▶ _Given records_
* * * * * * * * *

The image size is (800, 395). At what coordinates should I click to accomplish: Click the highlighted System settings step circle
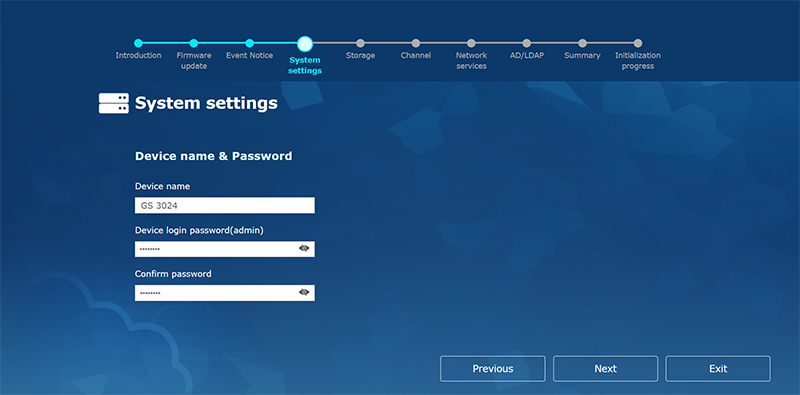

* * * * * * * * *

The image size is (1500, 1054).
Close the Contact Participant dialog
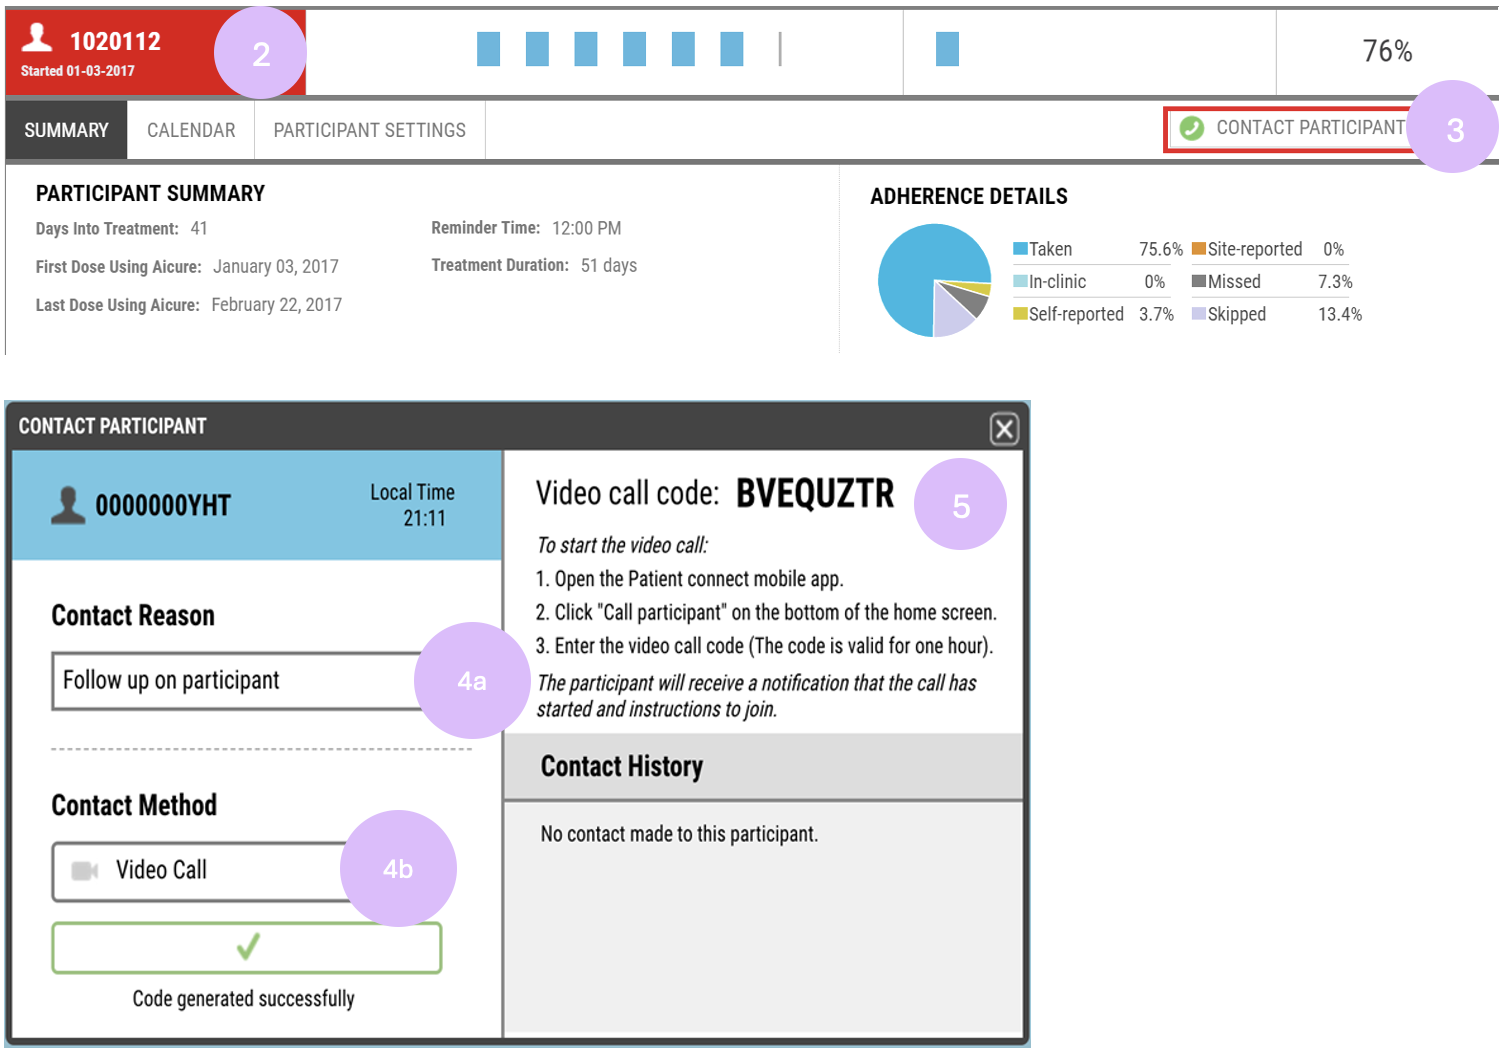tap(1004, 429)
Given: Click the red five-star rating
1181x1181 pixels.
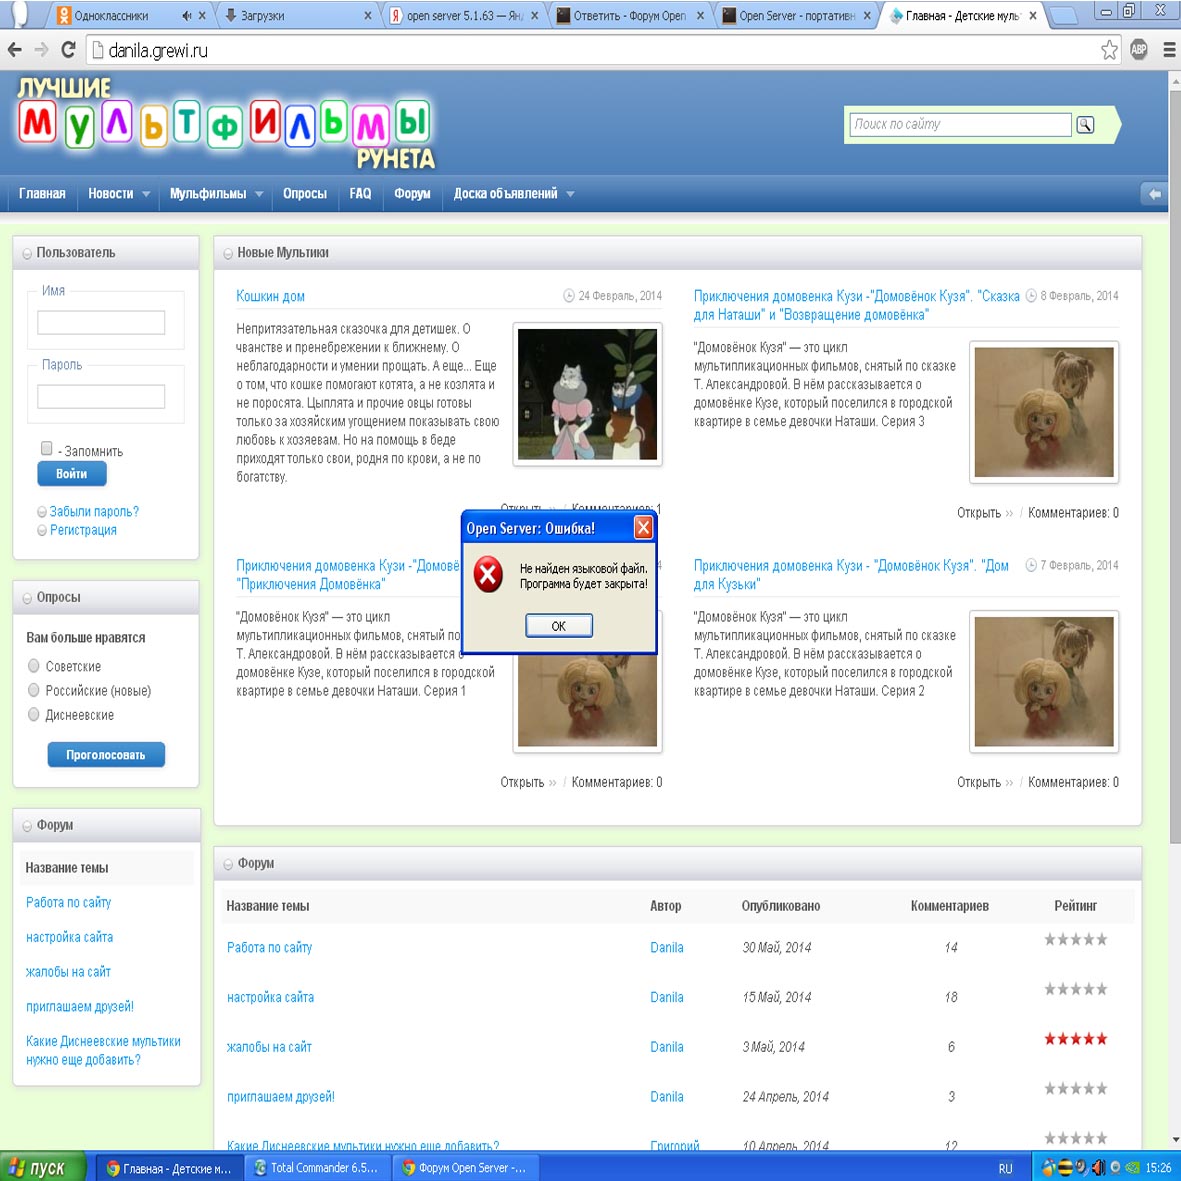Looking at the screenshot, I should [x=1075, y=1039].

* * * * * * * * *

▶ _What is being asked_
Write out again the lines starting at the one that contains "The image size is (1500, 1054)." and ending at the one that contains "Looking at the", leaving the pictures out.

▶ _Result of the task_
The image size is (1500, 1054).
Close the Contact Participant dialog
tap(1004, 429)
Given: Click the red five-star rating
1181x1181 pixels.
Looking at the screenshot, I should [x=1075, y=1039].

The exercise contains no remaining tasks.